::: Data extract

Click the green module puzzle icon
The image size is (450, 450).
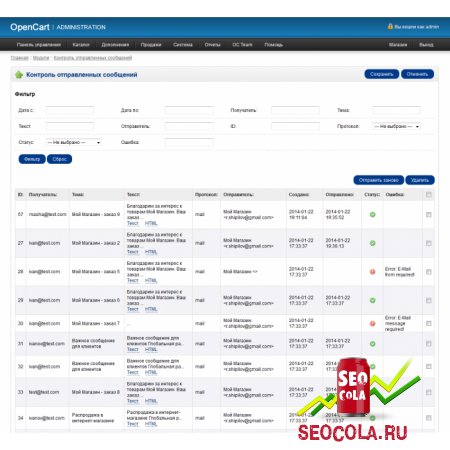click(19, 75)
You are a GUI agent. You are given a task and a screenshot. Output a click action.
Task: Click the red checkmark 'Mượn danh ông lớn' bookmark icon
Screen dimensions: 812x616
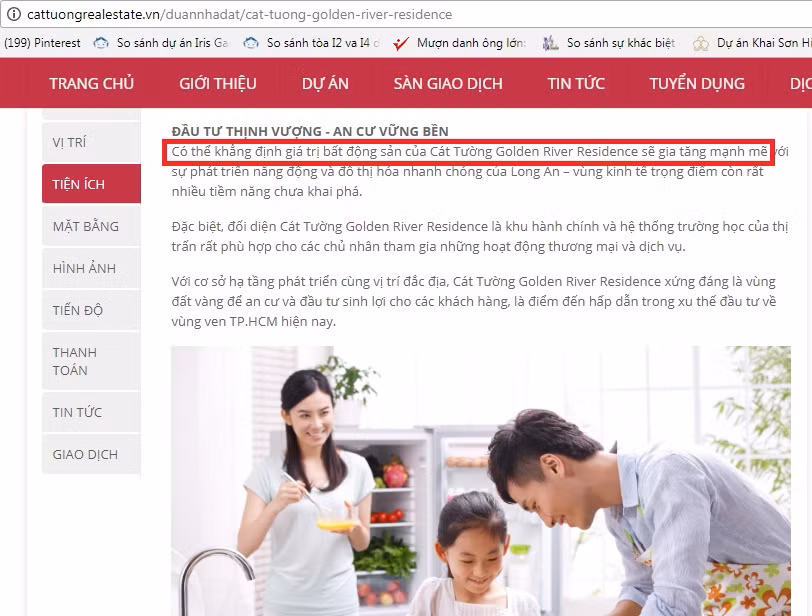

::::::

• What is needed
Please reproduce every line of the records word for word, leaving out the pictures.

• Answer for this exercise
Click the green module puzzle icon
The image size is (450, 450).
click(19, 75)
You are a GUI agent. You are given a task and a screenshot. Output a click action.
Task: Click the red checkmark 'Mượn danh ông lớn' bookmark icon
Screen dimensions: 812x616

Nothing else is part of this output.